#### WHAT NEEDS TO BE DONE
Could you retype the entries exactly as they are?
_ _ _ _
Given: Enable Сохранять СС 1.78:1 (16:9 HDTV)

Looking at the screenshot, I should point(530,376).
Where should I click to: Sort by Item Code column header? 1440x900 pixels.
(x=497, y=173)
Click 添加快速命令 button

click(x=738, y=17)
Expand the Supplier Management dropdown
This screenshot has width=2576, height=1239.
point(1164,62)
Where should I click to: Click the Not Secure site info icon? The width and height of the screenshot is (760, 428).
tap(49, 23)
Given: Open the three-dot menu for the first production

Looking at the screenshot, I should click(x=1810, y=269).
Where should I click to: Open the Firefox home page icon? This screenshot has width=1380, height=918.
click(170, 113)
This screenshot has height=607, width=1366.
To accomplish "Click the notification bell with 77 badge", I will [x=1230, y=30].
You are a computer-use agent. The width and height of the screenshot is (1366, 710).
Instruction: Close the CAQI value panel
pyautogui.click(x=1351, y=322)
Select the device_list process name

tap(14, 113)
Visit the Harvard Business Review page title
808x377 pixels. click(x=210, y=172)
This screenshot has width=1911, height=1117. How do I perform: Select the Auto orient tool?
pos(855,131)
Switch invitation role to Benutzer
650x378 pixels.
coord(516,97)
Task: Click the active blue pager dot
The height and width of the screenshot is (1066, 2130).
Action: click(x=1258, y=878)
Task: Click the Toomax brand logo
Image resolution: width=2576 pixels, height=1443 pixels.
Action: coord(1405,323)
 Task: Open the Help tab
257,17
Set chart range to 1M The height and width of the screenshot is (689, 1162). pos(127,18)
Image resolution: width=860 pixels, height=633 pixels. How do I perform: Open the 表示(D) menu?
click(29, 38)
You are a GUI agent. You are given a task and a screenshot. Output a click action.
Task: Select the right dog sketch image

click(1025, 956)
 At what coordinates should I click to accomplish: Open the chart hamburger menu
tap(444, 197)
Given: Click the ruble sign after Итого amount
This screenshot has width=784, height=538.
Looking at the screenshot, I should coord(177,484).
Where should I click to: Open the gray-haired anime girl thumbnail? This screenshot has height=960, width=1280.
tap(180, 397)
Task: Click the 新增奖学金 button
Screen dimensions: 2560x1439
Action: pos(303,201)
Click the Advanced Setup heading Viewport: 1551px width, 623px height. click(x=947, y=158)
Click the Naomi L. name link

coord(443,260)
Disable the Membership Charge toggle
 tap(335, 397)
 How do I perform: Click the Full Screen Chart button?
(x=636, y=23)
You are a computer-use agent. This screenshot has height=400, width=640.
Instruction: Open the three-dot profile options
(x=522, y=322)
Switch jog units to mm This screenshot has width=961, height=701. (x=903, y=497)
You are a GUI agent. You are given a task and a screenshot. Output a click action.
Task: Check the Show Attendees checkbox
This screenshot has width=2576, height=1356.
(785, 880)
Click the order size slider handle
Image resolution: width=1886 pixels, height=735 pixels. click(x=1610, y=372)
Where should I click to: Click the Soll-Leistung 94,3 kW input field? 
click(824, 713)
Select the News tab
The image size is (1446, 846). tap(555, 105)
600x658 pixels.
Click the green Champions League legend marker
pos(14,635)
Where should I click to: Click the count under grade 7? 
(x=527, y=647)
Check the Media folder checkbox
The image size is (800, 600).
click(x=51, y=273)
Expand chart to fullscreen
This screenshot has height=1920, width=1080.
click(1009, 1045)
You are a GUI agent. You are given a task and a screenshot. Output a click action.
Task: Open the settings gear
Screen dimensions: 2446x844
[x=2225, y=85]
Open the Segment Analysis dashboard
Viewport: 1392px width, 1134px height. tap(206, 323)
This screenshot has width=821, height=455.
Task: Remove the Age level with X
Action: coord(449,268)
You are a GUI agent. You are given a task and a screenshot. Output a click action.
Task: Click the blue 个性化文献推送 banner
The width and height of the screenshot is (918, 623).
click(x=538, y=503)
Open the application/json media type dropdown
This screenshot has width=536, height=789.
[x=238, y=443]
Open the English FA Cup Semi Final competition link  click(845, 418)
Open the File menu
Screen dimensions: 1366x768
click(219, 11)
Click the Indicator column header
_ _ _ _
#### RESPONSE AREA
Given: Enable Сохранять СС 1.78:1 (16:9 HDTV)

Looking at the screenshot, I should point(530,376).
Where should I click to: Sort by Item Code column header? 1440x900 pixels.
(x=497, y=173)
Click 添加快速命令 button

click(x=738, y=17)
Expand the Supplier Management dropdown
This screenshot has width=2576, height=1239.
point(1164,62)
Where should I click to: Click the Not Secure site info icon? The width and height of the screenshot is (760, 428).
tap(49, 23)
Given: Open the three-dot menu for the first production

Looking at the screenshot, I should click(x=1810, y=269).
Where should I click to: Open the Firefox home page icon? This screenshot has width=1380, height=918.
click(170, 113)
This screenshot has height=607, width=1366.
To accomplish "Click the notification bell with 77 badge", I will [x=1230, y=30].
You are a computer-use agent. The width and height of the screenshot is (1366, 710).
Instruction: Close the CAQI value panel
pyautogui.click(x=1351, y=322)
Select the device_list process name

tap(14, 113)
Visit the Harvard Business Review page title
808x377 pixels. click(x=210, y=172)
This screenshot has width=1911, height=1117. How do I perform: Select the Auto orient tool?
pos(855,131)
Switch invitation role to Benutzer
650x378 pixels.
coord(516,97)
Task: Click the active blue pager dot
The height and width of the screenshot is (1066, 2130).
Action: click(x=1258, y=878)
Task: Click the Toomax brand logo
Image resolution: width=2576 pixels, height=1443 pixels.
Action: coord(1405,323)
 Task: Open the Help tab
257,17
Set chart range to 1M The height and width of the screenshot is (689, 1162). pos(127,18)
Image resolution: width=860 pixels, height=633 pixels. How do I perform: Open the 表示(D) menu?
click(29, 38)
You are a GUI agent. You are given a task and a screenshot. Output a click action.
Task: Select the right dog sketch image

click(1025, 956)
 At what coordinates should I click to accomplish: Open the chart hamburger menu
tap(444, 197)
Given: Click the ruble sign after Итого amount
This screenshot has width=784, height=538.
Looking at the screenshot, I should coord(177,484).
Where should I click to: Open the gray-haired anime girl thumbnail? This screenshot has height=960, width=1280.
tap(180, 397)
Task: Click the 新增奖学金 button
Screen dimensions: 2560x1439
Action: pos(303,201)
Click the Advanced Setup heading Viewport: 1551px width, 623px height. click(x=947, y=158)
Click the Naomi L. name link

coord(443,260)
Disable the Membership Charge toggle
 tap(335, 397)
 How do I perform: Click the Full Screen Chart button?
(x=636, y=23)
You are a computer-use agent. This screenshot has height=400, width=640.
Instruction: Open the three-dot profile options
(x=522, y=322)
Switch jog units to mm This screenshot has width=961, height=701. (x=903, y=497)
You are a GUI agent. You are given a task and a screenshot. Output a click action.
Task: Check the Show Attendees checkbox
This screenshot has width=2576, height=1356.
(785, 880)
Click the order size slider handle
Image resolution: width=1886 pixels, height=735 pixels. click(x=1610, y=372)
Where should I click to: Click the Soll-Leistung 94,3 kW input field? 
click(824, 713)
Select the News tab
The image size is (1446, 846). tap(555, 105)
600x658 pixels.
Click the green Champions League legend marker
pos(14,635)
Where should I click to: Click the count under grade 7? 
(x=527, y=647)
Check the Media folder checkbox
The image size is (800, 600).
click(x=51, y=273)
Expand chart to fullscreen
This screenshot has height=1920, width=1080.
click(1009, 1045)
You are a GUI agent. You are given a task and a screenshot. Output a click action.
Task: Open the settings gear
Screen dimensions: 2446x844
[x=2225, y=85]
Open the Segment Analysis dashboard
Viewport: 1392px width, 1134px height. tap(206, 323)
This screenshot has width=821, height=455.
Task: Remove the Age level with X
Action: coord(449,268)
You are a GUI agent. You are given a task and a screenshot. Output a click action.
Task: Click the blue 个性化文献推送 banner
The width and height of the screenshot is (918, 623).
click(x=538, y=503)
Open the application/json media type dropdown
This screenshot has width=536, height=789.
[x=238, y=443]
Open the English FA Cup Semi Final competition link  click(845, 418)
Open the File menu
Screen dimensions: 1366x768
click(219, 11)
Click the Indicator column header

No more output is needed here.